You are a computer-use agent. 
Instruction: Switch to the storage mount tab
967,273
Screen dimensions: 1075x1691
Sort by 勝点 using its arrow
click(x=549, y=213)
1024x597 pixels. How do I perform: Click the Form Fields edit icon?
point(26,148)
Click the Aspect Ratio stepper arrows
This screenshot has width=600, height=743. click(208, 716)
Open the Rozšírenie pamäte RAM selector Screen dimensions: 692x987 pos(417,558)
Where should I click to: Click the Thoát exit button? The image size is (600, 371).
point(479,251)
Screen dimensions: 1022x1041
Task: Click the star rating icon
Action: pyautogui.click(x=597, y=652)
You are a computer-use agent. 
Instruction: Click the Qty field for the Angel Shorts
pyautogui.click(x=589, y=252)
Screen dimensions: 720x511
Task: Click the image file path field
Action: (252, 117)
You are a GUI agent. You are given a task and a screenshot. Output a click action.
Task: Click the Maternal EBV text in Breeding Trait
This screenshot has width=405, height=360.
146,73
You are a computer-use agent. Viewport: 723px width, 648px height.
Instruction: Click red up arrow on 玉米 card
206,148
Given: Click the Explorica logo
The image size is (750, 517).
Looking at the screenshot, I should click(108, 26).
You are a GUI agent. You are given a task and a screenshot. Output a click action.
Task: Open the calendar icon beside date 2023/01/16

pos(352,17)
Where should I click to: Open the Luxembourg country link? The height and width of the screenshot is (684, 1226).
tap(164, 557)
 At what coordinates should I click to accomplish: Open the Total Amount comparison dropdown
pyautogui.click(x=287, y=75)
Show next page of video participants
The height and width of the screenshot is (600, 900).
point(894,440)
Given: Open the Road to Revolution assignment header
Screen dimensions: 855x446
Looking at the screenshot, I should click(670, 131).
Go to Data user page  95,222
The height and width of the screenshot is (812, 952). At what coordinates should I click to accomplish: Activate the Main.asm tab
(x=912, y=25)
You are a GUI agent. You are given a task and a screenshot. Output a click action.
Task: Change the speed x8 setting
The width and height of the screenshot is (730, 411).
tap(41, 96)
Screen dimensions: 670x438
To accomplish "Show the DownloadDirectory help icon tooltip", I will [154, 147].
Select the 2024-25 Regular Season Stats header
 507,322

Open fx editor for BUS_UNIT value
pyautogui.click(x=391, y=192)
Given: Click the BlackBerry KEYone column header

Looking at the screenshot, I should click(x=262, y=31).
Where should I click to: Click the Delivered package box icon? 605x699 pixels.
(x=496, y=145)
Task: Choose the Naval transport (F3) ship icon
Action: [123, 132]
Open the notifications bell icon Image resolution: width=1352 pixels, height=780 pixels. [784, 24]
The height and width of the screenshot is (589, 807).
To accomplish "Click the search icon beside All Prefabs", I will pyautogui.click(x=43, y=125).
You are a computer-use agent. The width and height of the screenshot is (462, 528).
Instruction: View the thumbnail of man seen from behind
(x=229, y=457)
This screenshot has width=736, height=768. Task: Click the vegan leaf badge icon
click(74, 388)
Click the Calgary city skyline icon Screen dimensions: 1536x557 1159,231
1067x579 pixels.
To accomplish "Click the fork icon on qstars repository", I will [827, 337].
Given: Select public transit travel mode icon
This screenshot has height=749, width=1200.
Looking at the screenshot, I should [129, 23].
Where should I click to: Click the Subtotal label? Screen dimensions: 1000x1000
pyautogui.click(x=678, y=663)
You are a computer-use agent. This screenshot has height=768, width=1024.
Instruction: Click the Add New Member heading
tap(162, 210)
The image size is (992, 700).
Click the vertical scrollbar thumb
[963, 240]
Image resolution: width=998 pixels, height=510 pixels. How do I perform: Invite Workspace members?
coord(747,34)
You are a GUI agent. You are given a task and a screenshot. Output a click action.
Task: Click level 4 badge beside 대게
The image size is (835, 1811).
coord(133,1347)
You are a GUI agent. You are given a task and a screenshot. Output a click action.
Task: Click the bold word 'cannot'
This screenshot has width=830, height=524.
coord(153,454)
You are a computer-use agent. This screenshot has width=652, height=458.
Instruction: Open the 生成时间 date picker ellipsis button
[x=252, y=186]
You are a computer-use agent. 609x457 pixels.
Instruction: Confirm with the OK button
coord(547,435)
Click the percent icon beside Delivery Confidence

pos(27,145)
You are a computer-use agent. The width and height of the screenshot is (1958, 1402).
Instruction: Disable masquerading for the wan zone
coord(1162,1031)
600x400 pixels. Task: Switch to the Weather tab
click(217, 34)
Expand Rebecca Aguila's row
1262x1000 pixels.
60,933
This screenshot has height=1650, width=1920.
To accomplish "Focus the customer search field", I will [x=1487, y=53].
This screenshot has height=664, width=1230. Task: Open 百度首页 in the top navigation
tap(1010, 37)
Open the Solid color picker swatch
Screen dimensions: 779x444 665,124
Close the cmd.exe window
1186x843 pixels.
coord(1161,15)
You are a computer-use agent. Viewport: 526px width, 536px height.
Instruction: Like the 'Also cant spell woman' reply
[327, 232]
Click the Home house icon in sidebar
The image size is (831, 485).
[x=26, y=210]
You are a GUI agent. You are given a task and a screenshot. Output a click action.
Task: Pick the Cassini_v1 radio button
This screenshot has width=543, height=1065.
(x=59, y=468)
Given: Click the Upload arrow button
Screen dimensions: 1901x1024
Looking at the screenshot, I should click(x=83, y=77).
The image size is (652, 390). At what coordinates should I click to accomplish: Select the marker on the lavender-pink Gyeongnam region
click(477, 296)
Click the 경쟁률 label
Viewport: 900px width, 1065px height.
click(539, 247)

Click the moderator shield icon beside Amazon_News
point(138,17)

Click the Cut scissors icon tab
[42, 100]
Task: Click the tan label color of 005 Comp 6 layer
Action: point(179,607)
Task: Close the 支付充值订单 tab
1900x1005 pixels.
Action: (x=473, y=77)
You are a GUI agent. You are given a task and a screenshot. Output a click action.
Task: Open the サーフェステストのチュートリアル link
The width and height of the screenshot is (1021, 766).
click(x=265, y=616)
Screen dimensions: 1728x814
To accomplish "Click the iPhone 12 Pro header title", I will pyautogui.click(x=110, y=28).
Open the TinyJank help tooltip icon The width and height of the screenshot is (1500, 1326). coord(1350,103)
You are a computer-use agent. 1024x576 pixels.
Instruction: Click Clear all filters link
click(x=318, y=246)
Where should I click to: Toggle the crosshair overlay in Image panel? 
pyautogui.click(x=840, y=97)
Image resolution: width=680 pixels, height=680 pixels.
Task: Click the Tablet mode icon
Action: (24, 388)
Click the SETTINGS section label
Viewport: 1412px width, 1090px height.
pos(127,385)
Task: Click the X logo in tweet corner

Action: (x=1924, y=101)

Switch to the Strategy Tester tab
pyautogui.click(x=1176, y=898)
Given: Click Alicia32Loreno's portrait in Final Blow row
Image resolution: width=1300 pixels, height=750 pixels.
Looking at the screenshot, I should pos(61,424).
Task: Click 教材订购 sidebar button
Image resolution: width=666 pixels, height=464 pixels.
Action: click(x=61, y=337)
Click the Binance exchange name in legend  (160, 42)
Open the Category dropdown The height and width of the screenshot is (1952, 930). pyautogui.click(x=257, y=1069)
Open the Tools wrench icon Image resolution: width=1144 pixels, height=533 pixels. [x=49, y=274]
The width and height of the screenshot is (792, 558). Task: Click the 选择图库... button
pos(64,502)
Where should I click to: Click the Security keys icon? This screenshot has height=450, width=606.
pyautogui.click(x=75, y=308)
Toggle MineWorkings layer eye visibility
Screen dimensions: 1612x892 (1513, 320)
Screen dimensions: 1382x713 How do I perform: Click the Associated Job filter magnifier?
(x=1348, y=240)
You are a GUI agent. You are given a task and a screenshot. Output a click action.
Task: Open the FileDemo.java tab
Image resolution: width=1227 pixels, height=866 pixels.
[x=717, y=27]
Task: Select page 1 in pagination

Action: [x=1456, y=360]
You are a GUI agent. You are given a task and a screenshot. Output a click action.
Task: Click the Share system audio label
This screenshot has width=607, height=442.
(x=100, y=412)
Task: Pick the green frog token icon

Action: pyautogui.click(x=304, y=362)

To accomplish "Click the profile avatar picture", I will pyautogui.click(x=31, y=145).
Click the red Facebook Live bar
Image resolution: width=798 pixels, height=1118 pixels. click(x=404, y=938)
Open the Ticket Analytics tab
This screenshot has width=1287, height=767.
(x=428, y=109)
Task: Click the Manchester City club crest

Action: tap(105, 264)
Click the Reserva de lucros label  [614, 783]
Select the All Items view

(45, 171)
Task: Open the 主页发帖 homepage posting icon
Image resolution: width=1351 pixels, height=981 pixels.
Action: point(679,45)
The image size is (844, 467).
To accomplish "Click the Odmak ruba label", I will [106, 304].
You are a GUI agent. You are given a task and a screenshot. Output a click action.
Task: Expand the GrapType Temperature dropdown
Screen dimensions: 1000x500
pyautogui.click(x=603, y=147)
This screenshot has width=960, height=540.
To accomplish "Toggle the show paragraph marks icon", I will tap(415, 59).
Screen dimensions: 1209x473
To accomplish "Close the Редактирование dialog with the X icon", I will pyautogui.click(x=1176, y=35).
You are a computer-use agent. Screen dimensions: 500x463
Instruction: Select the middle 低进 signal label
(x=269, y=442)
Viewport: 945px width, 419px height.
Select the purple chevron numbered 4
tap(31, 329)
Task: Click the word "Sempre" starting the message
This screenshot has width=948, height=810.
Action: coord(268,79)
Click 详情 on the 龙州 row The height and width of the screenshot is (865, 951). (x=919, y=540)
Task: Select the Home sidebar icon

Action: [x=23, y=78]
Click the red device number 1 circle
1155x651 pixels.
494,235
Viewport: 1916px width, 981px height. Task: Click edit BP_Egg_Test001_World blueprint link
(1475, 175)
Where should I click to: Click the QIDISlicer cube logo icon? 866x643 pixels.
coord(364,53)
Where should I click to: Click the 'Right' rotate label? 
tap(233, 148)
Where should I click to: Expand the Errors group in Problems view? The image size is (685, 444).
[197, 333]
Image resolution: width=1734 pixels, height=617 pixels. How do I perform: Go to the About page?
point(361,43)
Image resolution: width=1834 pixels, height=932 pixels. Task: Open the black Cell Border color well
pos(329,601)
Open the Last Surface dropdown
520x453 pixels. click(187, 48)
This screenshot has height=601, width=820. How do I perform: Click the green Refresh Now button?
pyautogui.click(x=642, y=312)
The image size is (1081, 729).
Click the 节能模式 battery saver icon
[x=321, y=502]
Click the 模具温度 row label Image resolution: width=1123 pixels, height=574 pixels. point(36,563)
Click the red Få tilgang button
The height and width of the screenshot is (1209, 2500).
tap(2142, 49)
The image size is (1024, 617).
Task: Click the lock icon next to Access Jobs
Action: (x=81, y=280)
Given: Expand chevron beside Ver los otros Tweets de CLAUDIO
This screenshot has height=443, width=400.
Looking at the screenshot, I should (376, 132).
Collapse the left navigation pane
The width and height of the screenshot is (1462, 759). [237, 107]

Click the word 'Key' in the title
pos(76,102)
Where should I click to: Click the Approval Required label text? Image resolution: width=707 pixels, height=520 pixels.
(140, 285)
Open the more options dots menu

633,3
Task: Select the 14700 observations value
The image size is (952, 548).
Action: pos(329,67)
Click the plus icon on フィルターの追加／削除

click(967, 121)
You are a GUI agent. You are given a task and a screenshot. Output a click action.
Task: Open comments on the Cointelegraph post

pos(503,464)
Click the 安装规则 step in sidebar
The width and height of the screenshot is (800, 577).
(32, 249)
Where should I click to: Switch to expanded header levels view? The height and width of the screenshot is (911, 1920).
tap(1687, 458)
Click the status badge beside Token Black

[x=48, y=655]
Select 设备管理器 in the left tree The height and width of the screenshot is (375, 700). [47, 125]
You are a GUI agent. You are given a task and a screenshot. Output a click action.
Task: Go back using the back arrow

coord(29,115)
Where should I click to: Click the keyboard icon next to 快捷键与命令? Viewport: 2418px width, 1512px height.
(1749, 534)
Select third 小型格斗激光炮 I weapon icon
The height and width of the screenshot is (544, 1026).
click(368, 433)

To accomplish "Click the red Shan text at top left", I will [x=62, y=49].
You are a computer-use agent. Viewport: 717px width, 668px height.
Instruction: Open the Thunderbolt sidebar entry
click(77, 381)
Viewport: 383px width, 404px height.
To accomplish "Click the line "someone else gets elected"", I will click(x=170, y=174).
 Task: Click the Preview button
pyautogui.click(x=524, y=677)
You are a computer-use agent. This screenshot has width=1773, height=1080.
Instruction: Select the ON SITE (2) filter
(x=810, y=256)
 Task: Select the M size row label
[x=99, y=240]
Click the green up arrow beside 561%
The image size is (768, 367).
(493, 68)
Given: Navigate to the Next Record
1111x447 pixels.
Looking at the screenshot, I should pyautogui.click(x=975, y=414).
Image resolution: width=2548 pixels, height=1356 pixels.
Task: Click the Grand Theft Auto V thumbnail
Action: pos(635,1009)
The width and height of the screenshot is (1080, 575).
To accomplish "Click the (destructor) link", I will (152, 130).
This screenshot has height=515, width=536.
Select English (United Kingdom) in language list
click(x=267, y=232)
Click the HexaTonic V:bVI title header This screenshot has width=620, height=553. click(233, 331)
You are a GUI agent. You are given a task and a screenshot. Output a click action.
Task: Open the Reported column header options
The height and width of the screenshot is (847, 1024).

:::

Task goal:
Working from the data above, extract solely the lines from the one containing "is (1958, 1402)." through the one containing "You are a computer-use agent. Viewport: 526px", exactly as they appear, both included.

Solved exercise:
You are a computer-use agent. The width and height of the screenshot is (1958, 1402).
Instruction: Disable masquerading for the wan zone
coord(1162,1031)
600x400 pixels. Task: Switch to the Weather tab
click(217, 34)
Expand Rebecca Aguila's row
1262x1000 pixels.
60,933
This screenshot has height=1650, width=1920.
To accomplish "Focus the customer search field", I will [x=1487, y=53].
This screenshot has height=664, width=1230. Task: Open 百度首页 in the top navigation
tap(1010, 37)
Open the Solid color picker swatch
Screen dimensions: 779x444 665,124
Close the cmd.exe window
1186x843 pixels.
coord(1161,15)
You are a computer-use agent. Viewport: 526px width, 536px height.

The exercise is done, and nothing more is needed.